──────── INFORMATION SHOWN ────────
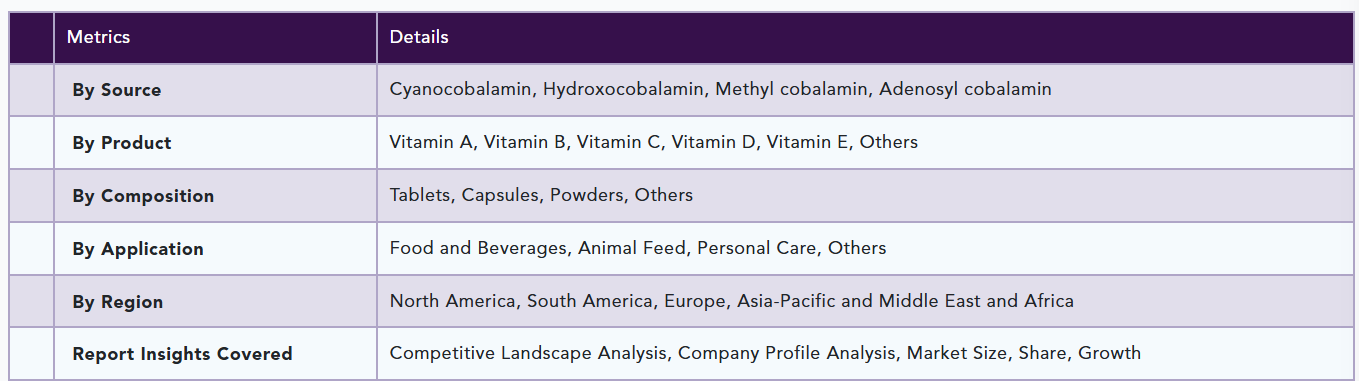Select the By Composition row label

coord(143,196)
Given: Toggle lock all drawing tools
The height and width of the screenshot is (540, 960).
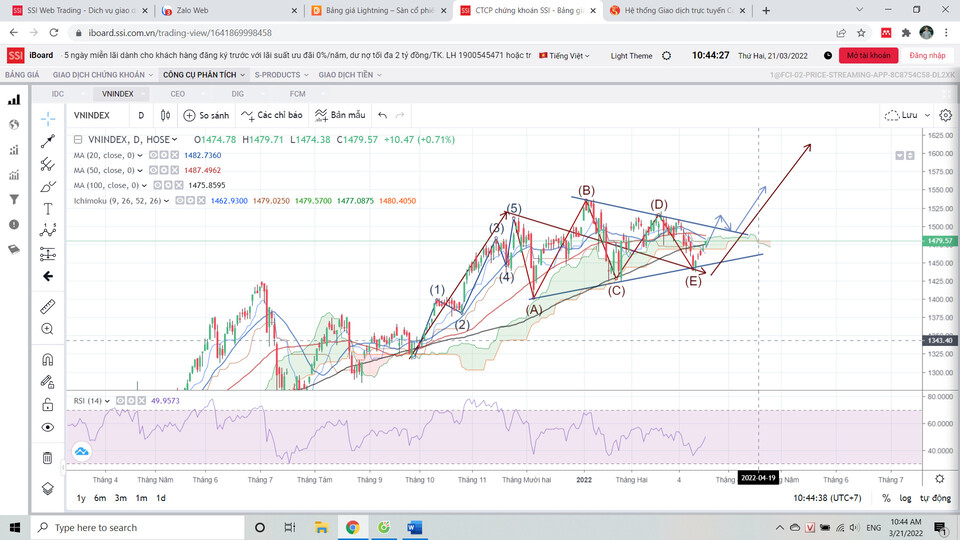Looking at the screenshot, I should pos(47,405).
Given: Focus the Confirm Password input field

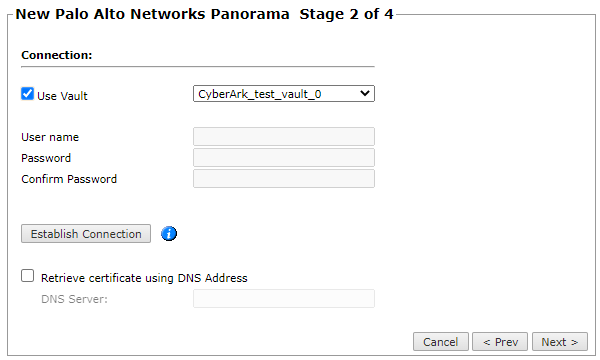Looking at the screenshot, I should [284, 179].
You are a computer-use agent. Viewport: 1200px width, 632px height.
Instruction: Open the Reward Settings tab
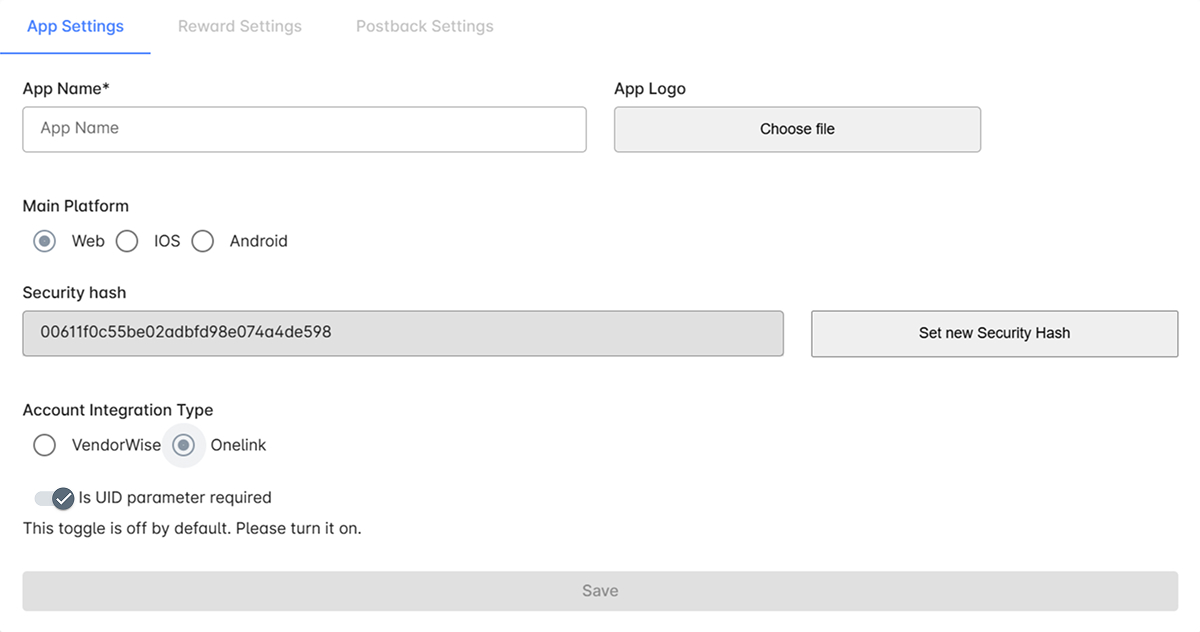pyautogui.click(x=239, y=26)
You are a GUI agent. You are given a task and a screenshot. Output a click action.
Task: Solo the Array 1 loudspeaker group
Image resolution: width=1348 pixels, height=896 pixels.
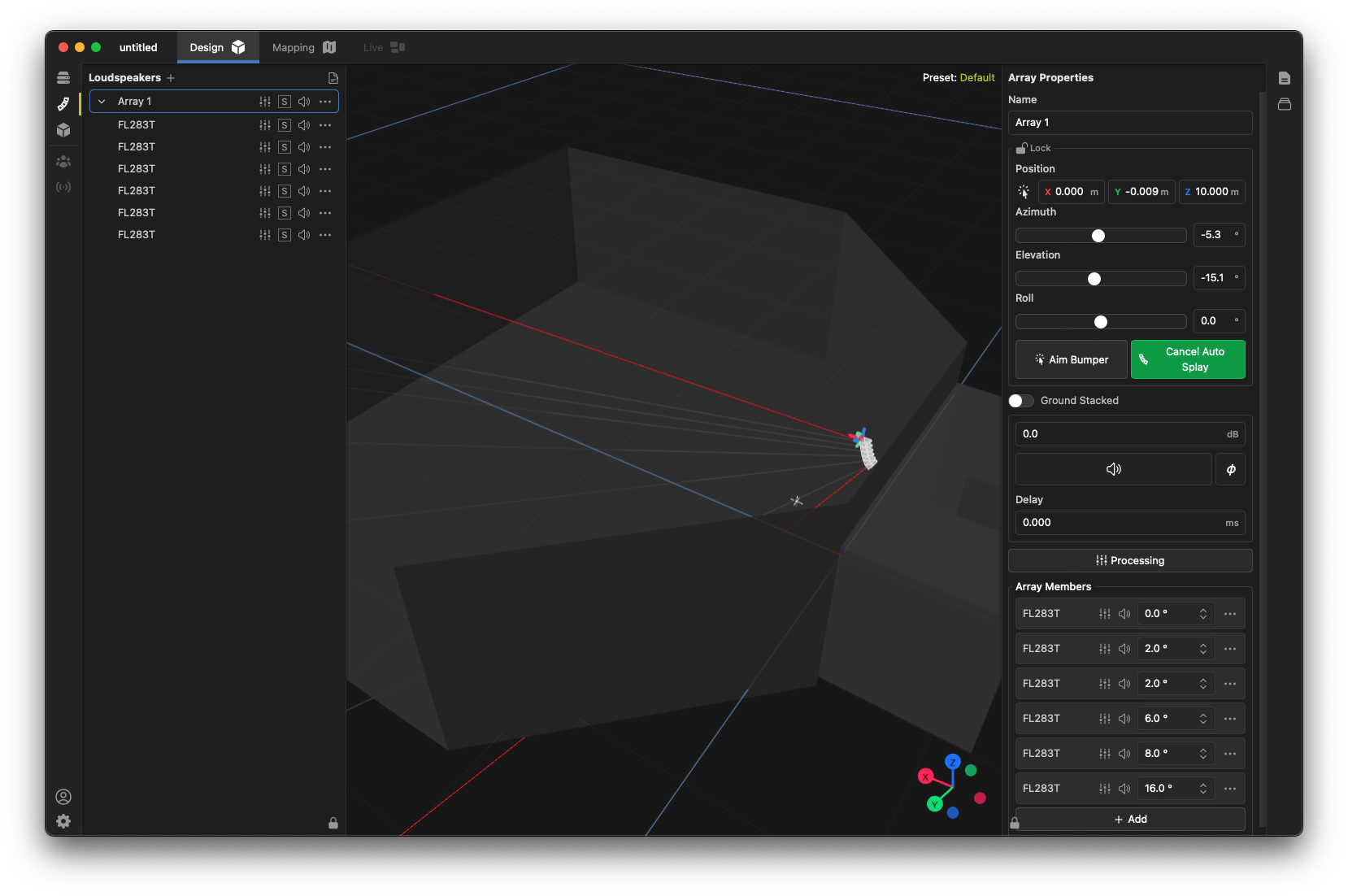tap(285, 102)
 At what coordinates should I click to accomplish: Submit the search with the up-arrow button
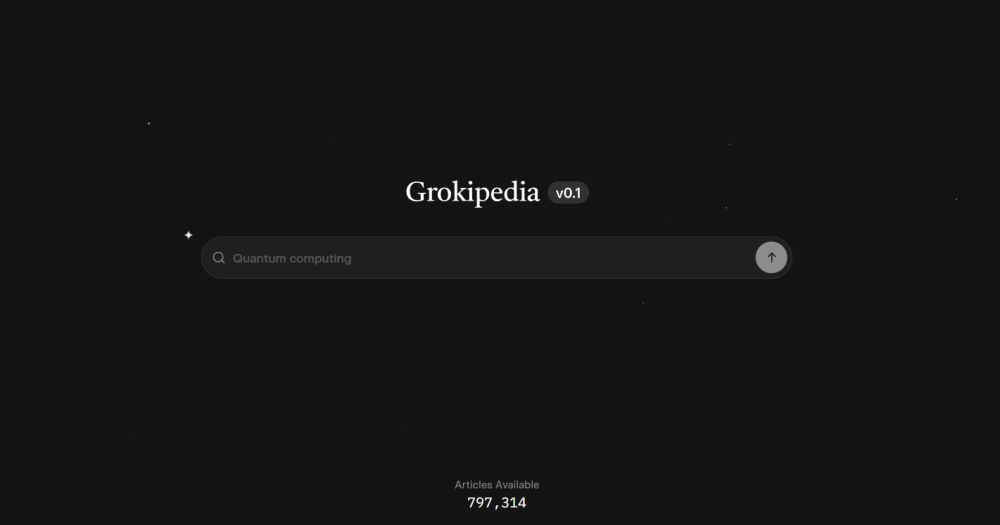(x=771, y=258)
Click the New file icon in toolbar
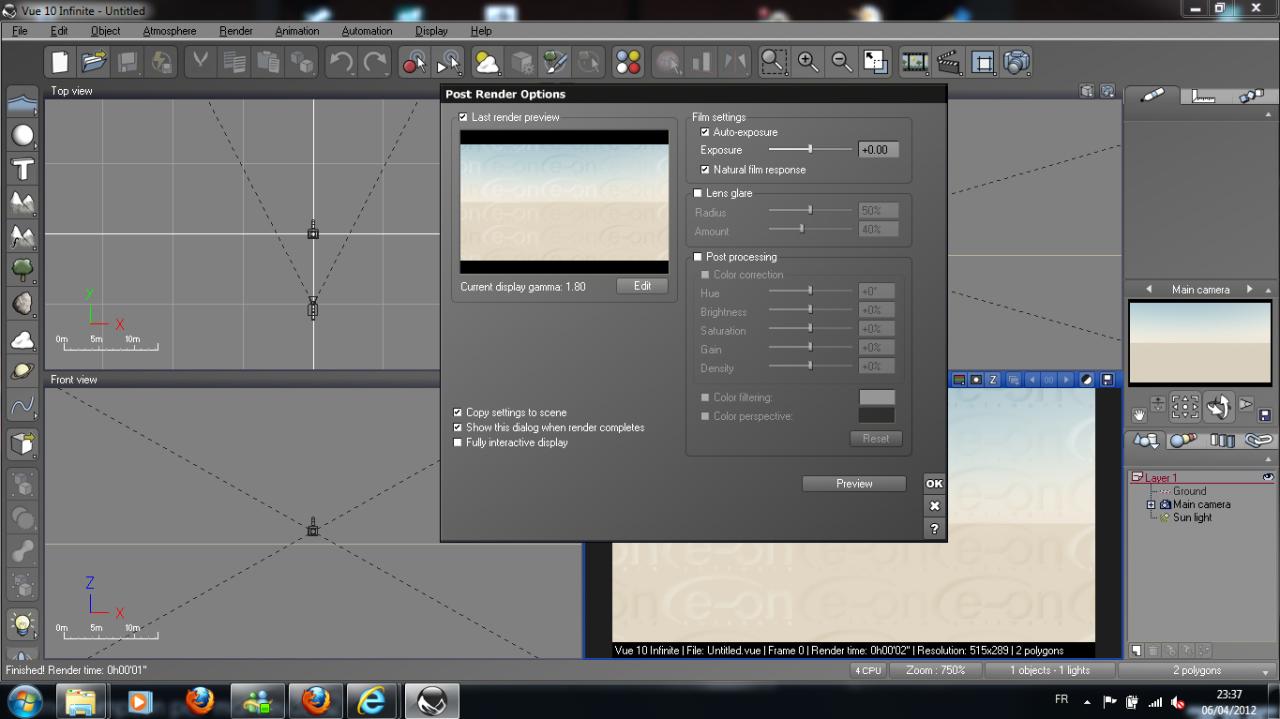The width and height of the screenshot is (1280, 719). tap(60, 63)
────────
■ TASK ITEM ■
The copy must begin at the line containing "You are a computer-use" and end at the last line of the data above, with every line retyped exactly and no pictures included.

■ ANSWER TO THE EXERCISE ■
You are a computer-use agent. Viewport: 1200px width, 632px height.
Instruction: Open the Reward Settings tab
pyautogui.click(x=239, y=26)
You are a GUI agent. You are given a task and a screenshot. Output a click action.
Task: Solo the Array 1 loudspeaker group
Image resolution: width=1348 pixels, height=896 pixels.
tap(285, 102)
 At what coordinates should I click to accomplish: Submit the search with the up-arrow button
(x=771, y=258)
Click the New file icon in toolbar
The width and height of the screenshot is (1280, 719). tap(60, 63)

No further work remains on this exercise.